Dataset extract

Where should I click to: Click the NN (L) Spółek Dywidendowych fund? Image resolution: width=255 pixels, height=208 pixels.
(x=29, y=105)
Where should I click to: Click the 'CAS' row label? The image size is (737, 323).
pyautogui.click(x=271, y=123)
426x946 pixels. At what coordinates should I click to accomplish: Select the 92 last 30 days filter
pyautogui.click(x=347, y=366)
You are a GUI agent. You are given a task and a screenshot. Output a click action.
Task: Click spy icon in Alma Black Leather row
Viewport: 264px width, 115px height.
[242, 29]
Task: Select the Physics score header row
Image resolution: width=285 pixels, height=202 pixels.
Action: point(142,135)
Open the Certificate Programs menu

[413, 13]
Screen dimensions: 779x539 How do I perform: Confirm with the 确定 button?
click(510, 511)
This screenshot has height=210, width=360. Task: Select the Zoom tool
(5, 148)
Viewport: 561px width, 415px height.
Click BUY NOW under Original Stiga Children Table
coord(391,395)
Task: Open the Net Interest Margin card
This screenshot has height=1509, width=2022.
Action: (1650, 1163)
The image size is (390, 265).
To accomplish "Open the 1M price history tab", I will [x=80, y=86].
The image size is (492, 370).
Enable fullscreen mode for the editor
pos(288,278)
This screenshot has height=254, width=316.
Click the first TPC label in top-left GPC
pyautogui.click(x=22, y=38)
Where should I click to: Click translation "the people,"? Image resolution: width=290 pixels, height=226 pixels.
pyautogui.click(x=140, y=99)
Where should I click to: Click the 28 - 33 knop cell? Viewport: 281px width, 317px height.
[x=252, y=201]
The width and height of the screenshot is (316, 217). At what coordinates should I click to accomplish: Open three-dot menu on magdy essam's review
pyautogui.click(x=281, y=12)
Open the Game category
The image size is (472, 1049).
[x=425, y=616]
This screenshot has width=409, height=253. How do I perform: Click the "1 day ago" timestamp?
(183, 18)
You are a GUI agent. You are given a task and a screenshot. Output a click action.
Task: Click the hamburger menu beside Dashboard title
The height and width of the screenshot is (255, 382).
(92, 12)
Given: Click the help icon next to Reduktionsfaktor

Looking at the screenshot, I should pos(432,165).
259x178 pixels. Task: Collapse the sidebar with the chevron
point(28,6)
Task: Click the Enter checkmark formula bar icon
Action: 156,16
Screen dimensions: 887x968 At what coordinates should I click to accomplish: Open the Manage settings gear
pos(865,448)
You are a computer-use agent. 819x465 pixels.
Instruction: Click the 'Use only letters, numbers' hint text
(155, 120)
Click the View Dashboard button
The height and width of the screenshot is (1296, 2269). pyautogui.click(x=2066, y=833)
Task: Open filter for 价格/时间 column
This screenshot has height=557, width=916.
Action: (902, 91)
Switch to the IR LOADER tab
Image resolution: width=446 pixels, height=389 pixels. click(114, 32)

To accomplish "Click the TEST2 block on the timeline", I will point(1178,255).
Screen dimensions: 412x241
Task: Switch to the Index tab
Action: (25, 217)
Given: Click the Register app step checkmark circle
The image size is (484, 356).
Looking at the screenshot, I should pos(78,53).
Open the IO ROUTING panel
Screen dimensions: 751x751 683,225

Your objective
Take the material above and set it down again exactly.

The completed task
Where should I click to: Click the NN (L) Spółek Dywidendowych fund? Image resolution: width=255 pixels, height=208 pixels.
(x=29, y=105)
Where should I click to: Click the 'CAS' row label? The image size is (737, 323).
pyautogui.click(x=271, y=123)
426x946 pixels. At what coordinates should I click to accomplish: Select the 92 last 30 days filter
pyautogui.click(x=347, y=366)
You are a GUI agent. You are given a task and a screenshot. Output a click action.
Task: Click spy icon in Alma Black Leather row
Viewport: 264px width, 115px height.
[242, 29]
Task: Select the Physics score header row
Image resolution: width=285 pixels, height=202 pixels.
Action: point(142,135)
Open the Certificate Programs menu

[413, 13]
Screen dimensions: 779x539 How do I perform: Confirm with the 确定 button?
click(510, 511)
This screenshot has height=210, width=360. Task: Select the Zoom tool
(5, 148)
Viewport: 561px width, 415px height.
Click BUY NOW under Original Stiga Children Table
coord(391,395)
Task: Open the Net Interest Margin card
This screenshot has height=1509, width=2022.
Action: (1650, 1163)
The image size is (390, 265).
To accomplish "Open the 1M price history tab", I will [x=80, y=86].
The image size is (492, 370).
Enable fullscreen mode for the editor
pos(288,278)
This screenshot has height=254, width=316.
Click the first TPC label in top-left GPC
pyautogui.click(x=22, y=38)
Where should I click to: Click translation "the people,"? Image resolution: width=290 pixels, height=226 pixels.
pyautogui.click(x=140, y=99)
Where should I click to: Click the 28 - 33 knop cell? Viewport: 281px width, 317px height.
[x=252, y=201]
The width and height of the screenshot is (316, 217). At what coordinates should I click to accomplish: Open three-dot menu on magdy essam's review
pyautogui.click(x=281, y=12)
Open the Game category
The image size is (472, 1049).
[x=425, y=616]
This screenshot has width=409, height=253. How do I perform: Click the "1 day ago" timestamp?
(183, 18)
You are a GUI agent. You are given a task and a screenshot. Output a click action.
Task: Click the hamburger menu beside Dashboard title
The height and width of the screenshot is (255, 382).
(92, 12)
Given: Click the help icon next to Reduktionsfaktor

Looking at the screenshot, I should pos(432,165).
259x178 pixels. Task: Collapse the sidebar with the chevron
point(28,6)
Task: Click the Enter checkmark formula bar icon
Action: 156,16
Screen dimensions: 887x968 At what coordinates should I click to accomplish: Open the Manage settings gear
pos(865,448)
You are a computer-use agent. 819x465 pixels.
Instruction: Click the 'Use only letters, numbers' hint text
(155, 120)
Click the View Dashboard button
The height and width of the screenshot is (1296, 2269). pyautogui.click(x=2066, y=833)
Task: Open filter for 价格/时间 column
This screenshot has height=557, width=916.
Action: (902, 91)
Switch to the IR LOADER tab
Image resolution: width=446 pixels, height=389 pixels. click(114, 32)

To accomplish "Click the TEST2 block on the timeline", I will point(1178,255).
Screen dimensions: 412x241
Task: Switch to the Index tab
Action: (25, 217)
Given: Click the Register app step checkmark circle
The image size is (484, 356).
Looking at the screenshot, I should pos(78,53).
Open the IO ROUTING panel
Screen dimensions: 751x751 683,225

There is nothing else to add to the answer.